» **Aim**: Transcribe the blog post on redisfs below word for word, from its title through the last comment.

» **Source text**:
####

A final update on redisfs

Friday, 4 March 2011

I think I'm done with the redis filesystem for the moment. It does everything I need it to do, although I am curious to see how much faster it could go if it were to use non-blocking writes that isn't a major concern.

There is only one missing feature I'm planning to play with - and that is the ability to implement snapshots.

As a refresher redis is a key+value store, which mostly uses system memory. I've built a simple FUSE filesystem on top of that (now with symlink support!) and so all the file contents, meta-data, and similar is stored in memory.

Implementing snapshots could be done by two different routes:

Copying all keys and their values, under a new name.

For example right now, by default, all the filesystem entries in the root directory are stored beneath the key "SKX:/" - where "SKX" is the key prefix.

Assume I copy each existing key, and the associated value(s), giving them a new prefix such as "SKX2:" I can mount the filesystem against that prefix - and we've got a point-in-time snapshot.

Serialising all keys & values

Redis has a primitive which allows you to determine the names of keys at runtime. Given that all my filesystem keys have a prefix ("SKX:" by default) it wouldn't be difficult to find them, and serialise them.

This would require more effort to re-import and re-mount, but it should be portable across hosts.

Anyway assuming I get this right we'll have a filesystem which is replication-friendly and snapshot-able. A fun combination.

ObQuote: "We had been everywhere. We had really seen nothing. " - Lolita

| 7 comments.

 

Comments On This Entry

[gravitar] Andrew

Submitted at 02:03:28 on 6 march 2011

Thanks - seems to work fine. One thing I don't get: how or where is file content saved?

####

» **Given records**:
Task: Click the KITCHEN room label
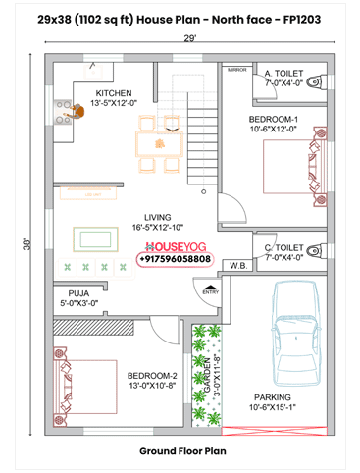pyautogui.click(x=113, y=93)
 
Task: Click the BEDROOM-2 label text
pyautogui.click(x=151, y=375)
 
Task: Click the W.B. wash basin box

####

» **Expected answer**:
A final update on redisfs

Friday, 4 March 2011

I think I'm done with the redis filesystem for the moment. It does everything I need it to do, although I am curious to see how much faster it could go if it were to use non-blocking writes that isn't a major concern.

There is only one missing feature I'm planning to play with - and that is the ability to implement snapshots.

As a refresher redis is a key+value store, which mostly uses system memory. I've built a simple FUSE filesystem on top of that (now with symlink support!) and so all the file contents, meta-data, and similar is stored in memory.

Implementing snapshots could be done by two different routes:

Copying all keys and their values, under a new name.

For example right now, by default, all the filesystem entries in the root directory are stored beneath the key "SKX:/" - where "SKX" is the key prefix.

Assume I copy each existing key, and the associated value(s), giving them a new prefix such as "SKX2:" I can mount the filesystem against that prefix - and we've got a point-in-time snapshot.

Serialising all keys & values

Redis has a primitive which allows you to determine the names of keys at runtime. Given that all my filesystem keys have a prefix ("SKX:" by default) it wouldn't be difficult to find them, and serialise them.

This would require more effort to re-import and re-mount, but it should be portable across hosts.

Anyway assuming I get this right we'll have a filesystem which is replication-friendly and snapshot-able. A fun combination.

ObQuote: "We had been everywhere. We had really seen nothing. " - Lolita

| 7 comments.

 

Comments On This Entry

[gravitar] Andrew

Submitted at 02:03:28 on 6 march 2011

Thanks - seems to work fine. One thing I don't get: how or where is file content saved?